What needs to be done:
Every entry, from the first line to the last, should be output exactly.

Source information:
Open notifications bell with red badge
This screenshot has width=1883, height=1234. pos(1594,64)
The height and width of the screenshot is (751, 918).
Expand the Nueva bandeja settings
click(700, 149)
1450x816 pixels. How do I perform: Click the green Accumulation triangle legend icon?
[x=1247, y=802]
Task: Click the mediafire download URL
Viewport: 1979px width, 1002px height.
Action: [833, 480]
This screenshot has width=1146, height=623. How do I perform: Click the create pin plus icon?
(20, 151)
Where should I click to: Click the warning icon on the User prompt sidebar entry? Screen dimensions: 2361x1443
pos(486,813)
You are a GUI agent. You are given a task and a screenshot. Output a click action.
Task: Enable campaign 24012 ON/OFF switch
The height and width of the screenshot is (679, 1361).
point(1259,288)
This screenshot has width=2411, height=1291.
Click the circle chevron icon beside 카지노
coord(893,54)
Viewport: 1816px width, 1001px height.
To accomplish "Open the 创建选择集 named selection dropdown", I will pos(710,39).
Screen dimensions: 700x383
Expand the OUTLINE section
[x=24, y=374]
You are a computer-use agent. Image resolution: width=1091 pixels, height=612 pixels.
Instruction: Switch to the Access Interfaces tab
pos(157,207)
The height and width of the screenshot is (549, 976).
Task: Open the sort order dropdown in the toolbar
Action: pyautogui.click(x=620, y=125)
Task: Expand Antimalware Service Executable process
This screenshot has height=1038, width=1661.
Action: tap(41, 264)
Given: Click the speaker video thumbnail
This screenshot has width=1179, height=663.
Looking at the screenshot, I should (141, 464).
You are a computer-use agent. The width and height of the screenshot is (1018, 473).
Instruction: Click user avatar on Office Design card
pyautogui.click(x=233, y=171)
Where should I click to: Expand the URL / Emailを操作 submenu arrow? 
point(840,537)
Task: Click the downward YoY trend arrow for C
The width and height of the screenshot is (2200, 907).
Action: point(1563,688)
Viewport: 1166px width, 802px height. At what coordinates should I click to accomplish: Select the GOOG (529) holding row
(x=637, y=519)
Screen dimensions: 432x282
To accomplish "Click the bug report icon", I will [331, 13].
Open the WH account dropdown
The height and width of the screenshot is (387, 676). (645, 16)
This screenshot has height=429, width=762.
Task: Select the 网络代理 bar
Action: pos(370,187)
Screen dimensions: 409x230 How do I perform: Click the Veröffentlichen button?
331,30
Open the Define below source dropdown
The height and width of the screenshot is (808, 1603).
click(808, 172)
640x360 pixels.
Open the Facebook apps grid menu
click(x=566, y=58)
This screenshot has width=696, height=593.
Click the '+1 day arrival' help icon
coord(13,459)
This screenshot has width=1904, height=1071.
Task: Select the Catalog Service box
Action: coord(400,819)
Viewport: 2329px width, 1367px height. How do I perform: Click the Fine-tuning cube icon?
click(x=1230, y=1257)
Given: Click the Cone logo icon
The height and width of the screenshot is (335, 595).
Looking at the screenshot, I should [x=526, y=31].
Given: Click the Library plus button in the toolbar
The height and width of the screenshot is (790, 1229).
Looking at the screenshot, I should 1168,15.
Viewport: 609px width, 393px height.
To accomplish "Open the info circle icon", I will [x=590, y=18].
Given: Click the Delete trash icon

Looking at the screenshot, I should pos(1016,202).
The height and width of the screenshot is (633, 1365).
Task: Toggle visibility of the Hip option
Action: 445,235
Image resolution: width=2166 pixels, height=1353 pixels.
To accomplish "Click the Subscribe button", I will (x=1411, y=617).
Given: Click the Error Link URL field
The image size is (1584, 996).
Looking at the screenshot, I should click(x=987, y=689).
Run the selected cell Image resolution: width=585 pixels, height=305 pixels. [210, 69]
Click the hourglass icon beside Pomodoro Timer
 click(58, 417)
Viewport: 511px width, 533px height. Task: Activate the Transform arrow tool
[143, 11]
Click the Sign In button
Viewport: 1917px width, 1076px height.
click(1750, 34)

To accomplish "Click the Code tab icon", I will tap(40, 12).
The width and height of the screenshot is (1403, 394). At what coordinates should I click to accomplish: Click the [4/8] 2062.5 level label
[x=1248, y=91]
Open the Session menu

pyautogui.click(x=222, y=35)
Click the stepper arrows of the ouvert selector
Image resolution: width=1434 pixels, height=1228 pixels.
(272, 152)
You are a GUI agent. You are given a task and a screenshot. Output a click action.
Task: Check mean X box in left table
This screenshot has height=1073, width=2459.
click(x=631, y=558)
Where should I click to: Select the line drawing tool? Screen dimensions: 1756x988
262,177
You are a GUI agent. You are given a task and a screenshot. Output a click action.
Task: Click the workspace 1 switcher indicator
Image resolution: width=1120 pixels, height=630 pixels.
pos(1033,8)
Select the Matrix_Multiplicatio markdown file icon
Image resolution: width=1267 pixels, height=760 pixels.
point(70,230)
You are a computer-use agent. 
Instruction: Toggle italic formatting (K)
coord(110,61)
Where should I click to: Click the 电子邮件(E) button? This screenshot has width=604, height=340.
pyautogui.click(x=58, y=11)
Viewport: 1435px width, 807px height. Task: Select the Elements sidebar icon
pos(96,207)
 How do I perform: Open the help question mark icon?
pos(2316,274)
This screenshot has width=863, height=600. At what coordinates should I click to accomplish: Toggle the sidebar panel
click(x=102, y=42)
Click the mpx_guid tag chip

Solved exercise:
Open notifications bell with red badge
This screenshot has width=1883, height=1234. pos(1594,64)
The height and width of the screenshot is (751, 918).
Expand the Nueva bandeja settings
click(700, 149)
1450x816 pixels. How do I perform: Click the green Accumulation triangle legend icon?
[x=1247, y=802]
Task: Click the mediafire download URL
Viewport: 1979px width, 1002px height.
Action: [833, 480]
This screenshot has width=1146, height=623. How do I perform: Click the create pin plus icon?
(20, 151)
Where should I click to: Click the warning icon on the User prompt sidebar entry? Screen dimensions: 2361x1443
pos(486,813)
You are a GUI agent. You are given a task and a screenshot. Output a click action.
Task: Enable campaign 24012 ON/OFF switch
The height and width of the screenshot is (679, 1361).
point(1259,288)
This screenshot has width=2411, height=1291.
Click the circle chevron icon beside 카지노
coord(893,54)
Viewport: 1816px width, 1001px height.
To accomplish "Open the 创建选择集 named selection dropdown", I will pos(710,39).
Screen dimensions: 700x383
Expand the OUTLINE section
[x=24, y=374]
You are a computer-use agent. Image resolution: width=1091 pixels, height=612 pixels.
Instruction: Switch to the Access Interfaces tab
pos(157,207)
The height and width of the screenshot is (549, 976).
Task: Open the sort order dropdown in the toolbar
Action: pyautogui.click(x=620, y=125)
Task: Expand Antimalware Service Executable process
This screenshot has height=1038, width=1661.
Action: tap(41, 264)
Given: Click the speaker video thumbnail
This screenshot has width=1179, height=663.
Looking at the screenshot, I should (141, 464).
You are a computer-use agent. The width and height of the screenshot is (1018, 473).
Instruction: Click user avatar on Office Design card
pyautogui.click(x=233, y=171)
Where should I click to: Expand the URL / Emailを操作 submenu arrow? 
point(840,537)
Task: Click the downward YoY trend arrow for C
The width and height of the screenshot is (2200, 907).
Action: point(1563,688)
Viewport: 1166px width, 802px height. At what coordinates should I click to accomplish: Select the GOOG (529) holding row
(x=637, y=519)
Screen dimensions: 432x282
To accomplish "Click the bug report icon", I will [331, 13].
Open the WH account dropdown
The height and width of the screenshot is (387, 676). (645, 16)
This screenshot has height=429, width=762.
Task: Select the 网络代理 bar
Action: pos(370,187)
Screen dimensions: 409x230 How do I perform: Click the Veröffentlichen button?
331,30
Open the Define below source dropdown
The height and width of the screenshot is (808, 1603).
click(808, 172)
640x360 pixels.
Open the Facebook apps grid menu
click(x=566, y=58)
This screenshot has width=696, height=593.
Click the '+1 day arrival' help icon
coord(13,459)
This screenshot has width=1904, height=1071.
Task: Select the Catalog Service box
Action: coord(400,819)
Viewport: 2329px width, 1367px height. How do I perform: Click the Fine-tuning cube icon?
click(x=1230, y=1257)
Given: Click the Cone logo icon
The height and width of the screenshot is (335, 595).
Looking at the screenshot, I should [x=526, y=31].
Given: Click the Library plus button in the toolbar
The height and width of the screenshot is (790, 1229).
Looking at the screenshot, I should 1168,15.
Viewport: 609px width, 393px height.
To accomplish "Open the info circle icon", I will [x=590, y=18].
Given: Click the Delete trash icon

Looking at the screenshot, I should pos(1016,202).
The height and width of the screenshot is (633, 1365).
Task: Toggle visibility of the Hip option
Action: 445,235
Image resolution: width=2166 pixels, height=1353 pixels.
To accomplish "Click the Subscribe button", I will (x=1411, y=617).
Given: Click the Error Link URL field
The image size is (1584, 996).
Looking at the screenshot, I should click(x=987, y=689).
Run the selected cell Image resolution: width=585 pixels, height=305 pixels. [210, 69]
Click the hourglass icon beside Pomodoro Timer
 click(58, 417)
Viewport: 511px width, 533px height. Task: Activate the Transform arrow tool
[143, 11]
Click the Sign In button
Viewport: 1917px width, 1076px height.
click(1750, 34)

To accomplish "Click the Code tab icon", I will tap(40, 12).
The width and height of the screenshot is (1403, 394). At what coordinates should I click to accomplish: Click the [4/8] 2062.5 level label
[x=1248, y=91]
Open the Session menu

pyautogui.click(x=222, y=35)
Click the stepper arrows of the ouvert selector
Image resolution: width=1434 pixels, height=1228 pixels.
(272, 152)
You are a GUI agent. You are given a task and a screenshot. Output a click action.
Task: Check mean X box in left table
This screenshot has height=1073, width=2459.
click(x=631, y=558)
Where should I click to: Select the line drawing tool? Screen dimensions: 1756x988
262,177
You are a GUI agent. You are given a task and a screenshot. Output a click action.
Task: Click the workspace 1 switcher indicator
Image resolution: width=1120 pixels, height=630 pixels.
pos(1033,8)
Select the Matrix_Multiplicatio markdown file icon
Image resolution: width=1267 pixels, height=760 pixels.
point(70,230)
You are a computer-use agent. 
Instruction: Toggle italic formatting (K)
coord(110,61)
Where should I click to: Click the 电子邮件(E) button? This screenshot has width=604, height=340.
pyautogui.click(x=58, y=11)
Viewport: 1435px width, 807px height. Task: Select the Elements sidebar icon
pos(96,207)
 How do I perform: Open the help question mark icon?
pos(2316,274)
This screenshot has width=863, height=600. At what coordinates should I click to accomplish: Toggle the sidebar panel
click(x=102, y=42)
Click the mpx_guid tag chip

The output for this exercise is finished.